„Es waren mir am Ende einige Zufälle zu viel“, resümierte die vorsitzende Richterin Heike Hartmann-Garschagen im Rahmen der Urteilsverkündung am Freitag, 13. Dezember, vor dem Hagener Landgericht. Die Kammer, so führte sie weiter aus, hielt die Ausführungen des Angeklagten, dass seine Ehefrau in ein ihm unbekanntes Auto gestiegen sei, für nicht glaubhaft: „Es muss jemand aus dem häuslichen Umfeld gewesen sein. Für eine Person von außen hätte es keinen Grund gegeben, die Tat zu vollziehen und die Leiche zu entfernen.“ Noch dazu hätte sie sich laut den Schilderungen ihres Ehemannes auf Socken und ohne Handy, Schlüssel und Portemonnaie vom Grundstück entfernt – auch diese Schilderung zweifelte die Kammer an.

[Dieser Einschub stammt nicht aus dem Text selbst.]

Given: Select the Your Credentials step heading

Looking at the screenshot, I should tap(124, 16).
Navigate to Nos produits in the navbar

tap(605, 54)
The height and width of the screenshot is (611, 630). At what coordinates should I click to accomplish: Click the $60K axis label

„Angeklagter hatte als einziger ein Motiv“
Das Motiv sei der Streit gewesen, der sich im Vorfeld zwischen den Eheleuten abspielte. Die Situation sei sicher emotional aufgeladen gewesen, jedoch konnte die Kammer nicht zu dem Schluss kommen, dass eine Affekthandlung vorlag: „Der Streit war schon mehrere Stunden im Gang und kann daher nicht dazu geführt haben, dass der Angeklagte sich in einem sogenannten Tunnel befand.“ Die Streitereien, die sich in letzter Zeit häuften, seien darüber hinaus nicht „über ein normales Maß hinausgegangen.“ Es hätte Meinungsverschiedenheiten über die zukünftige Nutzung des Hofes und der Werkstatt gegeben, aber die Vorgeschichte führte nach Ansicht der Kammer nicht zu einer Affekthandlung.

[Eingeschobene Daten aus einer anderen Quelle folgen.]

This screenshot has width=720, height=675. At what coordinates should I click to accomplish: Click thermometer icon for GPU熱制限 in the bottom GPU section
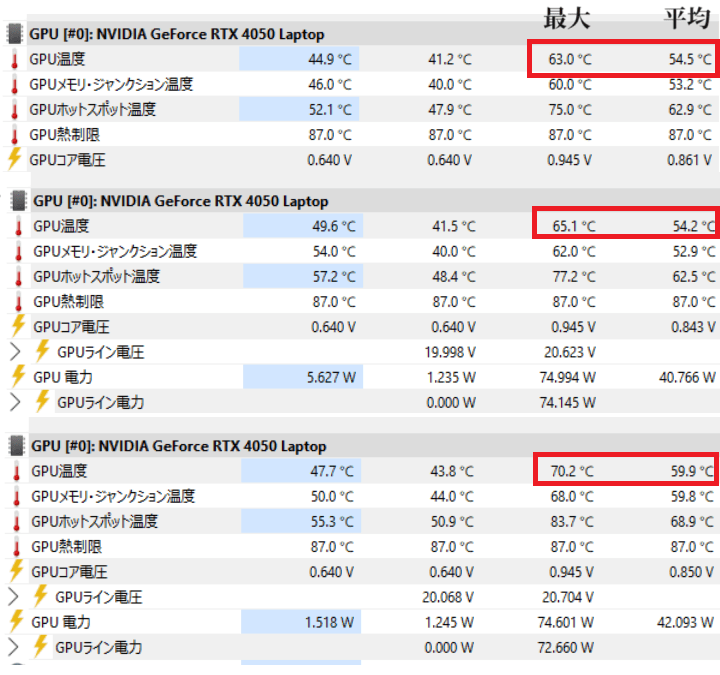[16, 546]
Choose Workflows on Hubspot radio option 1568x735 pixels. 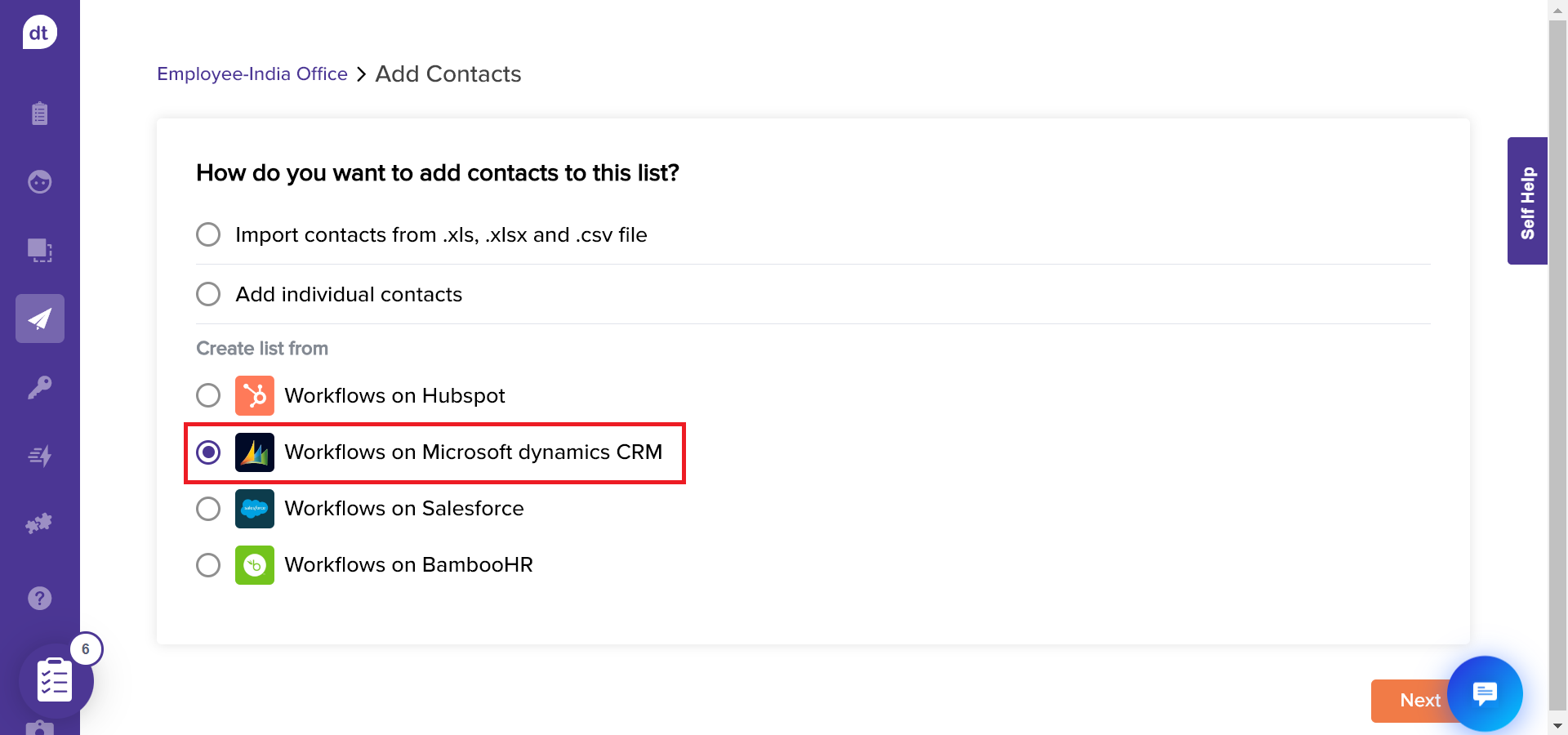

„Kein schicksalhafter Verlauf einer aus dem Ruder gelaufenen Auseinandersetzung“
Laut Zeugenaussage der Gerichtsmedizinerin hatte der Angeklagte seine Ehefrau mindestens drei bis fünf Minuten lang gewürgt. „In dieser Zeit sieht man, wie das Leben weicht, und kann zur Besinnung kommen“, begründete die Vorsitzende das Urteil weiter. Außerdem habe der Angeklagte anschließend – „alleine oder mit Hilfe einer weiteren Person“ – die Leiche zum Fundort gebracht.
„Steuerungsfähigkeit eingeschränkt, aber keinesfalls aufgehoben“
Die Angaben des Angeklagten, wie viel Alkohol er an dem Tag konsumiert hat, seien „medizinisch nicht gut nachvollziehbar.“ Bei einer für ihn „bestmöglichen“ Berechnung musste der Blutalkoholspiegel zur Tatzeit bei mindestens 3,3 Promille gelegen haben: „Bei diesem Wert besteht Lebensgefahr. Die Angaben lassen sich nicht mit den Schilderungen der Zeugen vereinbaren.“
Fest stünde jedoch, dass er an dem Tag Alkohol getrunken habe: Laut der Aussagen der Freunde des Sohnes hätte er sich gegen 20.30 Uhr an der Motorhaube eines Fahrzeugs in der Halle auf dem Hof abstützen müssen, die Sprache sei verwaschen gewesen: „Die Steuerungsfähigkeit des Angeklagten war eingeschränkt, aber keinesfalls aufgehoben.“
In diesem Punkt konnte die Kammer den Ausführungen des Sohnes, nach denen der Angeklagte schon in den Mittagsstunden stark alkoholisiert gewesen sei, nicht folgen: „Der Zeuge hatte sicherlich ein Motiv, den Vater hier ungeschoren davonkommen zu lassen“, führte die Richterin aus. Jedoch würden seine Schilderungen nicht zu der Nachricht passen, die die Ehefrau des Angeklagten um 19.43 Uhr an ihren Sohn schickte: „Schick die Jungs weg, Papa hat gut getankt.“ Die Vorsitzende warf die Frage in den Raum, warum die Getötete so lange mit dem Hinweis warten sollte, wenn der Angeklagte schon am Mittag stark betrunken gewesen wäre.
„Maximal mittelgradige Depression“
Im Bezug auf die Schuldfähigkeit des Beklagten führte die Vorsitzende aus, dass zum Zeitpunkt der Tat eine „maximal mittelgradige Depression“ vorgelegen hätte. Der Sachverständige hätte eine „klassische Erschöpfungsdepression“ diagnostiziert. Darüber hinaus „neigen depressive Menschen eher zum Rückzug als zu gewalttätigen Handlungen.“
Daher sah die Strafkammer keinen Zusammenhang zwischen der Depression des Angeklagten und der Tat.
Schlussendlich kam die Kammer zum Entschluss, dass kein minderschwerer Fall vorlag. Die Steuerungsfähigkeit des Angeklagten sei nicht aufgehoben gewesen.
Daher hielt sie eine Freiheitsstrafe von insgesamt neun Jahren mit Blick auf Schuld und Tat für angemessen.